*** Dataset content

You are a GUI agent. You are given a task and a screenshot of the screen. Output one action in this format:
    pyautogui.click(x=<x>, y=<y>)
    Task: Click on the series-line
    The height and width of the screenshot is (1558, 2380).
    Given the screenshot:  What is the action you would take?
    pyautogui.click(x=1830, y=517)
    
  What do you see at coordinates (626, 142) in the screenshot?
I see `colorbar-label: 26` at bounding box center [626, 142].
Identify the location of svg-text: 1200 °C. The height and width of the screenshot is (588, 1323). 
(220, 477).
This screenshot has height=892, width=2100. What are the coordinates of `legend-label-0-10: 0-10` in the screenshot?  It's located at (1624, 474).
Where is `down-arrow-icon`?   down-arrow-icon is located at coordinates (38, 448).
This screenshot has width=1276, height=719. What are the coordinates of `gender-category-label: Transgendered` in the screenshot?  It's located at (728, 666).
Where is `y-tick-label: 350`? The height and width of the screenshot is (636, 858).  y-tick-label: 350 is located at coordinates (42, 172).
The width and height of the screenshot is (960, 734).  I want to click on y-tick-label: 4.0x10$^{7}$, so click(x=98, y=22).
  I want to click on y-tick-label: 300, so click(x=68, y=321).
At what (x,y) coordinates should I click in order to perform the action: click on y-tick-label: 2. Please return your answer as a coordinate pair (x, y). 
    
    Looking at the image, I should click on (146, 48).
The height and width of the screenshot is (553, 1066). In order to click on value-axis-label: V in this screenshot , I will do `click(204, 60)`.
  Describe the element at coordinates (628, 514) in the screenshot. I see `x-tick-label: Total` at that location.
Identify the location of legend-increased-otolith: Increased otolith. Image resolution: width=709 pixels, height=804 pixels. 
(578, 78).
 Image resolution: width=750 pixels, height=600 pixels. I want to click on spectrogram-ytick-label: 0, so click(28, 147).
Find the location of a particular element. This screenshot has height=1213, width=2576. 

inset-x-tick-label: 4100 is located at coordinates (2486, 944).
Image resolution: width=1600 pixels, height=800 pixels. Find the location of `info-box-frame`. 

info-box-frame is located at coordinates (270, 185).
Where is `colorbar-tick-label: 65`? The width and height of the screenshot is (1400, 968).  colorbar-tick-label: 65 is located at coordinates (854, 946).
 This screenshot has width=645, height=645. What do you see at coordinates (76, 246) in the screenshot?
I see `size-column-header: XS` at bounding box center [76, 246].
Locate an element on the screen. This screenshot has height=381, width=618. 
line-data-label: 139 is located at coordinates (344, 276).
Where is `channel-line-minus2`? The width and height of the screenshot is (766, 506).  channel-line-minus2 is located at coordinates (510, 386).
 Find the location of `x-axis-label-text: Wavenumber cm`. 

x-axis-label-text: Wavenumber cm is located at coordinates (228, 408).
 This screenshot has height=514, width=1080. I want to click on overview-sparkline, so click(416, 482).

******

What to work on: Reproduce all of the data above word for word, keeping every line in its original order.

Task answer:
You are a GUI agent. You are given a task and a screenshot of the screen. Output one action in this format:
    pyautogui.click(x=<x>, y=<y>)
    Task: Click on the series-line
    The height and width of the screenshot is (1558, 2380).
    Given the screenshot:  What is the action you would take?
    pyautogui.click(x=1830, y=517)
    
  What do you see at coordinates (626, 142) in the screenshot?
I see `colorbar-label: 26` at bounding box center [626, 142].
Identify the location of svg-text: 1200 °C. The height and width of the screenshot is (588, 1323). 
(220, 477).
This screenshot has height=892, width=2100. What are the coordinates of `legend-label-0-10: 0-10` in the screenshot?  It's located at (1624, 474).
Where is `down-arrow-icon`?   down-arrow-icon is located at coordinates (38, 448).
This screenshot has width=1276, height=719. What are the coordinates of `gender-category-label: Transgendered` in the screenshot?  It's located at (728, 666).
Where is `y-tick-label: 350`? The height and width of the screenshot is (636, 858).  y-tick-label: 350 is located at coordinates (42, 172).
The width and height of the screenshot is (960, 734).  I want to click on y-tick-label: 4.0x10$^{7}$, so click(x=98, y=22).
  I want to click on y-tick-label: 300, so click(x=68, y=321).
At what (x,y) coordinates should I click in order to perform the action: click on y-tick-label: 2. Please return your answer as a coordinate pair (x, y). 
    
    Looking at the image, I should click on (146, 48).
The height and width of the screenshot is (553, 1066). In order to click on value-axis-label: V in this screenshot , I will do `click(204, 60)`.
  Describe the element at coordinates (628, 514) in the screenshot. I see `x-tick-label: Total` at that location.
Identify the location of legend-increased-otolith: Increased otolith. Image resolution: width=709 pixels, height=804 pixels. 
(578, 78).
 Image resolution: width=750 pixels, height=600 pixels. I want to click on spectrogram-ytick-label: 0, so click(28, 147).
Find the location of a particular element. This screenshot has height=1213, width=2576. 

inset-x-tick-label: 4100 is located at coordinates (2486, 944).
Image resolution: width=1600 pixels, height=800 pixels. Find the location of `info-box-frame`. 

info-box-frame is located at coordinates (270, 185).
Where is `colorbar-tick-label: 65`? The width and height of the screenshot is (1400, 968).  colorbar-tick-label: 65 is located at coordinates (854, 946).
 This screenshot has width=645, height=645. What do you see at coordinates (76, 246) in the screenshot?
I see `size-column-header: XS` at bounding box center [76, 246].
Locate an element on the screen. This screenshot has height=381, width=618. 
line-data-label: 139 is located at coordinates (344, 276).
Where is `channel-line-minus2`? The width and height of the screenshot is (766, 506).  channel-line-minus2 is located at coordinates (510, 386).
 Find the location of `x-axis-label-text: Wavenumber cm`. 

x-axis-label-text: Wavenumber cm is located at coordinates (228, 408).
 This screenshot has height=514, width=1080. I want to click on overview-sparkline, so click(416, 482).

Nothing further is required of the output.